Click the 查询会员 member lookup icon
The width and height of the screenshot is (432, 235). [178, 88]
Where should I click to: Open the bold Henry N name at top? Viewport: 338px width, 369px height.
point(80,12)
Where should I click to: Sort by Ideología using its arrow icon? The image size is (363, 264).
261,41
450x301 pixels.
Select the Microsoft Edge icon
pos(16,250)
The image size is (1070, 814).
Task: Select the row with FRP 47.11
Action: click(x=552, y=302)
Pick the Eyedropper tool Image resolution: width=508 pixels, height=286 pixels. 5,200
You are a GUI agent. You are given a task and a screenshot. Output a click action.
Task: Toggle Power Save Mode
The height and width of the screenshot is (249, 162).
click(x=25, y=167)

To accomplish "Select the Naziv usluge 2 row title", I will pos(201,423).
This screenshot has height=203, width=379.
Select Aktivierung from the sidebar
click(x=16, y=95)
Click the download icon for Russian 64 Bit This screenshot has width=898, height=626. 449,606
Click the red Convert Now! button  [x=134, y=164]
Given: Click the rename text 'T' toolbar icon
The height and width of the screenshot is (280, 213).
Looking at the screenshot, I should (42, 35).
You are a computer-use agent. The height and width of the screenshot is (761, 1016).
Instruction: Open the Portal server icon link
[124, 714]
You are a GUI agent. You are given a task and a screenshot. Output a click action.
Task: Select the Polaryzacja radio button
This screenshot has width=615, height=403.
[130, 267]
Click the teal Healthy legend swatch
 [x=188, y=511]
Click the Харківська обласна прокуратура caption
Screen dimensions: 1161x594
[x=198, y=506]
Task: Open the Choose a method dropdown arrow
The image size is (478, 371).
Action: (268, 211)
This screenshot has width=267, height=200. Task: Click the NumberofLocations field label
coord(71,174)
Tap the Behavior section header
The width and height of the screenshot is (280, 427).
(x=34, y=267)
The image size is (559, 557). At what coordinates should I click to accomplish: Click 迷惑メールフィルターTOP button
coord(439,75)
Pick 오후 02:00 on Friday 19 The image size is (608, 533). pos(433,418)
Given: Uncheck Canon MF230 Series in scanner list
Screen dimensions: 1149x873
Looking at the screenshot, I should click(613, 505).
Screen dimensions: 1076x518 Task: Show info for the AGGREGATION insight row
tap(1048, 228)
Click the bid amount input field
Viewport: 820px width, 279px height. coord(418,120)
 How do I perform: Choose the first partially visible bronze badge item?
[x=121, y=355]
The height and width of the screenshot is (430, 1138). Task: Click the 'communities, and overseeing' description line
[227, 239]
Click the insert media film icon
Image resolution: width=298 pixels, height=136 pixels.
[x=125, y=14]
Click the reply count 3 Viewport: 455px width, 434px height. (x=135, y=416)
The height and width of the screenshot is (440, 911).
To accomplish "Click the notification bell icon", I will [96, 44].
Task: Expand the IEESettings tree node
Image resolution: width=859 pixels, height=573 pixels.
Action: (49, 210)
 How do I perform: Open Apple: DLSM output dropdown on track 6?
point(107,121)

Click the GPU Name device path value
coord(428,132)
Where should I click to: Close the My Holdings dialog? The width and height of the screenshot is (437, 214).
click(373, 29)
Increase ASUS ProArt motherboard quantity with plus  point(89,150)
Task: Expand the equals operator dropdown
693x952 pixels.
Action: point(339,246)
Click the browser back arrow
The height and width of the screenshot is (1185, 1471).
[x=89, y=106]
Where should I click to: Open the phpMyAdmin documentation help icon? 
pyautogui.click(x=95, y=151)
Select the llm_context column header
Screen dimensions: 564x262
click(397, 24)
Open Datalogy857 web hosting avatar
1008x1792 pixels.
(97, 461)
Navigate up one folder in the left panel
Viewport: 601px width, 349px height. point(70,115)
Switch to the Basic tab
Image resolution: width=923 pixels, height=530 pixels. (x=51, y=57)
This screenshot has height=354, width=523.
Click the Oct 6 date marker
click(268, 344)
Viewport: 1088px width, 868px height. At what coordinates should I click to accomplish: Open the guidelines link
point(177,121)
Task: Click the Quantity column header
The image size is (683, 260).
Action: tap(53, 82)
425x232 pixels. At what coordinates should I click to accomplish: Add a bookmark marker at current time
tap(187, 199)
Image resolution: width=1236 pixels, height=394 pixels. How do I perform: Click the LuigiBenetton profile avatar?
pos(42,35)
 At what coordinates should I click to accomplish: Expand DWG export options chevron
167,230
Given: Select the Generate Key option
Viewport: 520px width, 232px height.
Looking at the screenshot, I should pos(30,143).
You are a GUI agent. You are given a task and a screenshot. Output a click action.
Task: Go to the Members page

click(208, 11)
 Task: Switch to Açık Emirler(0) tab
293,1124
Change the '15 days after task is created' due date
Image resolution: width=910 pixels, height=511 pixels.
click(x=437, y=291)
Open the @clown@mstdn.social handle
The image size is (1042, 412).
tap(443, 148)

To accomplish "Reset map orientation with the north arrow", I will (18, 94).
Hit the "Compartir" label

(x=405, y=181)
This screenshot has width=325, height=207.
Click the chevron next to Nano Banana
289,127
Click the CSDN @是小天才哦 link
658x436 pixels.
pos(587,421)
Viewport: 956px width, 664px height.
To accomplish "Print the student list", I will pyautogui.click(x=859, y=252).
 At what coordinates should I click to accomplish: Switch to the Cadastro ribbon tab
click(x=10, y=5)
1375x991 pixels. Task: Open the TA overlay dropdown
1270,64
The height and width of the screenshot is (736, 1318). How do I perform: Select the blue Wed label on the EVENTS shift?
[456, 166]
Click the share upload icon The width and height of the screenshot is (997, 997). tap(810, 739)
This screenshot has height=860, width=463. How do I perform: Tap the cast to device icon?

⁂

Activity -
The data is to be reproduced in full, every line intact.

Response to this task -
Click the 查询会员 member lookup icon
The width and height of the screenshot is (432, 235). [178, 88]
Where should I click to: Open the bold Henry N name at top? Viewport: 338px width, 369px height.
point(80,12)
Where should I click to: Sort by Ideología using its arrow icon? The image size is (363, 264).
261,41
450x301 pixels.
Select the Microsoft Edge icon
pos(16,250)
The image size is (1070, 814).
Task: Select the row with FRP 47.11
Action: click(x=552, y=302)
Pick the Eyedropper tool Image resolution: width=508 pixels, height=286 pixels. 5,200
You are a GUI agent. You are given a task and a screenshot. Output a click action.
Task: Toggle Power Save Mode
The height and width of the screenshot is (249, 162).
click(x=25, y=167)

To accomplish "Select the Naziv usluge 2 row title", I will pos(201,423).
This screenshot has height=203, width=379.
Select Aktivierung from the sidebar
click(x=16, y=95)
Click the download icon for Russian 64 Bit This screenshot has width=898, height=626. 449,606
Click the red Convert Now! button  [x=134, y=164]
Given: Click the rename text 'T' toolbar icon
The height and width of the screenshot is (280, 213).
Looking at the screenshot, I should (42, 35).
You are a computer-use agent. The height and width of the screenshot is (761, 1016).
Instruction: Open the Portal server icon link
[124, 714]
You are a GUI agent. You are given a task and a screenshot. Output a click action.
Task: Select the Polaryzacja radio button
This screenshot has width=615, height=403.
[130, 267]
Click the teal Healthy legend swatch
 [x=188, y=511]
Click the Харківська обласна прокуратура caption
Screen dimensions: 1161x594
[x=198, y=506]
Task: Open the Choose a method dropdown arrow
The image size is (478, 371).
Action: (268, 211)
This screenshot has width=267, height=200. Task: Click the NumberofLocations field label
coord(71,174)
Tap the Behavior section header
The width and height of the screenshot is (280, 427).
(x=34, y=267)
The image size is (559, 557). At what coordinates should I click to accomplish: Click 迷惑メールフィルターTOP button
coord(439,75)
Pick 오후 02:00 on Friday 19 The image size is (608, 533). pos(433,418)
Given: Uncheck Canon MF230 Series in scanner list
Screen dimensions: 1149x873
Looking at the screenshot, I should click(613, 505).
Screen dimensions: 1076x518 Task: Show info for the AGGREGATION insight row
tap(1048, 228)
Click the bid amount input field
Viewport: 820px width, 279px height. coord(418,120)
 How do I perform: Choose the first partially visible bronze badge item?
[x=121, y=355]
The height and width of the screenshot is (430, 1138). Task: Click the 'communities, and overseeing' description line
[227, 239]
Click the insert media film icon
Image resolution: width=298 pixels, height=136 pixels.
[x=125, y=14]
Click the reply count 3 Viewport: 455px width, 434px height. (x=135, y=416)
The height and width of the screenshot is (440, 911).
To accomplish "Click the notification bell icon", I will [96, 44].
Task: Expand the IEESettings tree node
Image resolution: width=859 pixels, height=573 pixels.
Action: (49, 210)
 How do I perform: Open Apple: DLSM output dropdown on track 6?
point(107,121)

Click the GPU Name device path value
coord(428,132)
Where should I click to: Close the My Holdings dialog? The width and height of the screenshot is (437, 214).
click(373, 29)
Increase ASUS ProArt motherboard quantity with plus  point(89,150)
Task: Expand the equals operator dropdown
693x952 pixels.
Action: point(339,246)
Click the browser back arrow
The height and width of the screenshot is (1185, 1471).
[x=89, y=106]
Where should I click to: Open the phpMyAdmin documentation help icon? 
pyautogui.click(x=95, y=151)
Select the llm_context column header
Screen dimensions: 564x262
click(397, 24)
Open Datalogy857 web hosting avatar
1008x1792 pixels.
(97, 461)
Navigate up one folder in the left panel
Viewport: 601px width, 349px height. point(70,115)
Switch to the Basic tab
Image resolution: width=923 pixels, height=530 pixels. (x=51, y=57)
This screenshot has height=354, width=523.
Click the Oct 6 date marker
click(268, 344)
Viewport: 1088px width, 868px height. At what coordinates should I click to accomplish: Open the guidelines link
point(177,121)
Task: Click the Quantity column header
The image size is (683, 260).
Action: tap(53, 82)
425x232 pixels. At what coordinates should I click to accomplish: Add a bookmark marker at current time
tap(187, 199)
Image resolution: width=1236 pixels, height=394 pixels. How do I perform: Click the LuigiBenetton profile avatar?
pos(42,35)
 At what coordinates should I click to accomplish: Expand DWG export options chevron
167,230
Given: Select the Generate Key option
Viewport: 520px width, 232px height.
Looking at the screenshot, I should pos(30,143).
You are a GUI agent. You are given a task and a screenshot. Output a click action.
Task: Go to the Members page

click(208, 11)
 Task: Switch to Açık Emirler(0) tab
293,1124
Change the '15 days after task is created' due date
Image resolution: width=910 pixels, height=511 pixels.
click(x=437, y=291)
Open the @clown@mstdn.social handle
The image size is (1042, 412).
tap(443, 148)

To accomplish "Reset map orientation with the north arrow", I will (18, 94).
Hit the "Compartir" label

(x=405, y=181)
This screenshot has width=325, height=207.
Click the chevron next to Nano Banana
289,127
Click the CSDN @是小天才哦 link
658x436 pixels.
pos(587,421)
Viewport: 956px width, 664px height.
To accomplish "Print the student list", I will pyautogui.click(x=859, y=252).
 At what coordinates should I click to accomplish: Switch to the Cadastro ribbon tab
click(x=10, y=5)
1375x991 pixels. Task: Open the TA overlay dropdown
1270,64
The height and width of the screenshot is (736, 1318). How do I perform: Select the blue Wed label on the EVENTS shift?
[456, 166]
Click the share upload icon The width and height of the screenshot is (997, 997). tap(810, 739)
This screenshot has height=860, width=463. How do I perform: Tap the cast to device icon?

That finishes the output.